Improving pregnancy outcome is a prime mission for NICHD. Neonatal neurologic disease contributes a significant burden to patients, their families and society. Neonatal encephalopathy (NE) affects up to 3.3/1000 term and late preterm infants in the developed world. Hypoxic ischemic encephalopathy (HIE), a subset of neonatal encephalopathy, affects 1-2/1000 infants per year. Cerebral palsy (CP) is one of the outcomes associated with NE and HIE, and approximately 30% of term and late preterm CP will have neonatal encephalopathy. The prevalence of CP is 2/1000 live births and approximately two thirds are born at term or late preterm. Premature infants, infants with metabolic disease, and sequelae of complications in the neonatal period can lead to significant neurologic morbidity. Technologies to assess pregnancies at risk for infants with deleterious neurologic outcomes as well as tools to treat such infants are desperately needed to improve outcomes.

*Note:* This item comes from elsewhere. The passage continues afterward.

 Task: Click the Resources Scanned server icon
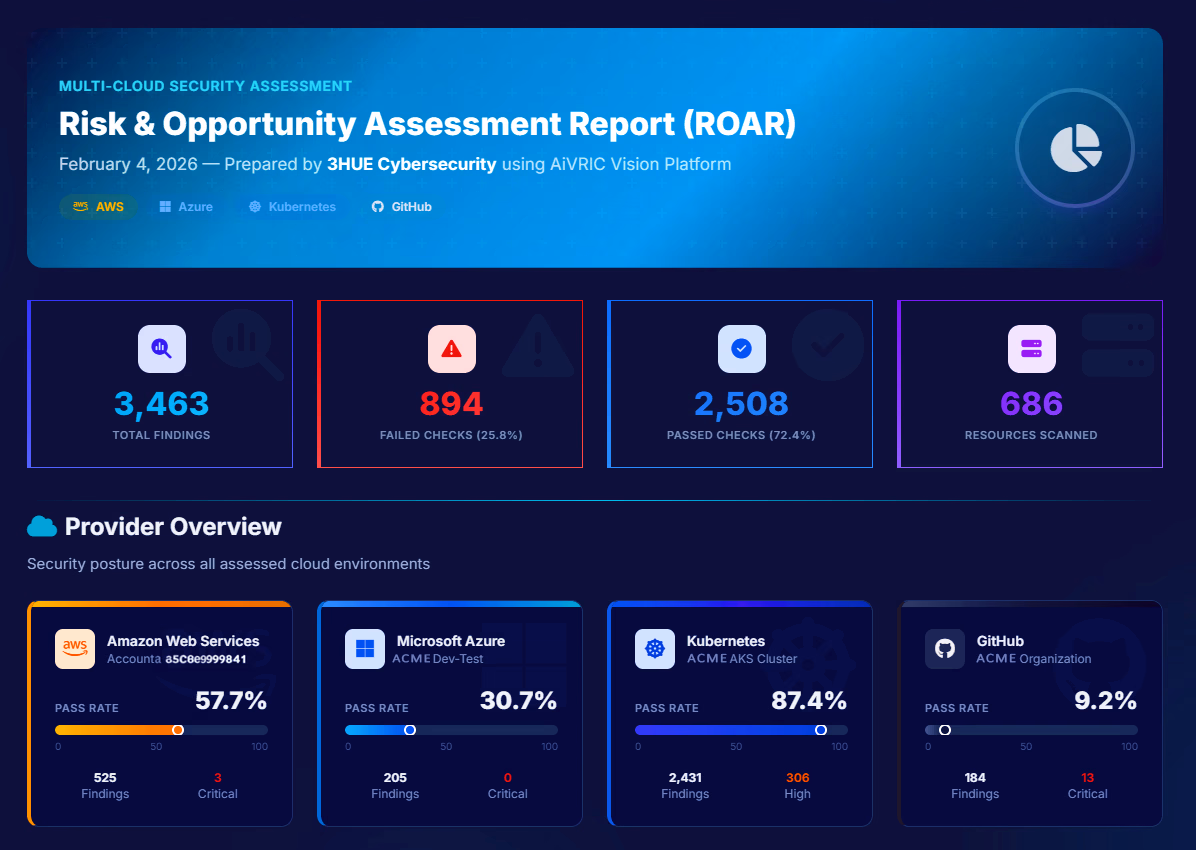tap(1031, 349)
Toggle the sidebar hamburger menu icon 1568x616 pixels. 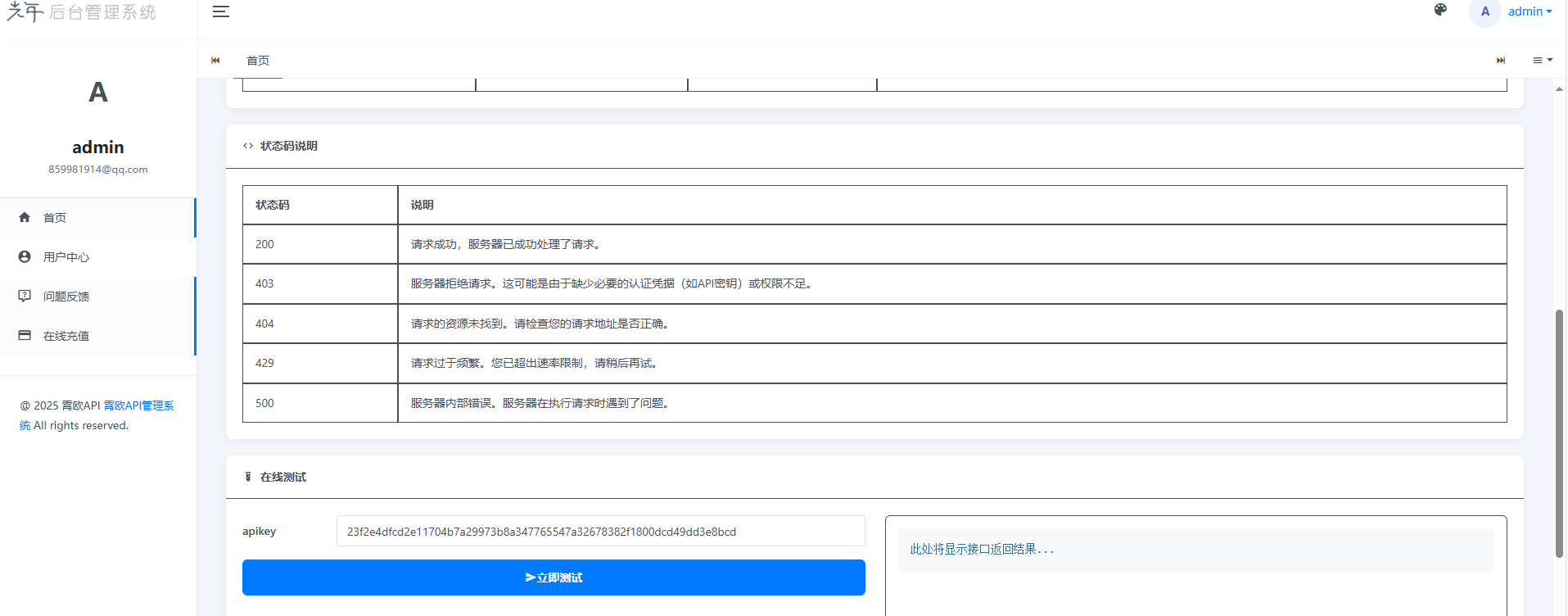[220, 11]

Responsive applications can include studies to develop tools to identify high risk and at risk pregnancies and infants. Biomarker identification, novel neuroprotective agents and strategies as well as interventions for neurologic disorders would be deemed responsive to this initiative. Neuroprotection including neuroprotective resuscitation tools and techniques, novel methods of monitoring and delivering hypothermic neural rescue particularly in the transport setting, and novel therapies to improve neurologic function in infants with neurologic disease, especially for infants at high risk for cerebral palsy are considered within the scope of this program.
The objective of this concept is to foster development of tools and technology for diagnosis, intervention and improvement of outcomes for pregnancies as well as infants with known neurologic disease or infants at high risk for neurologic complications.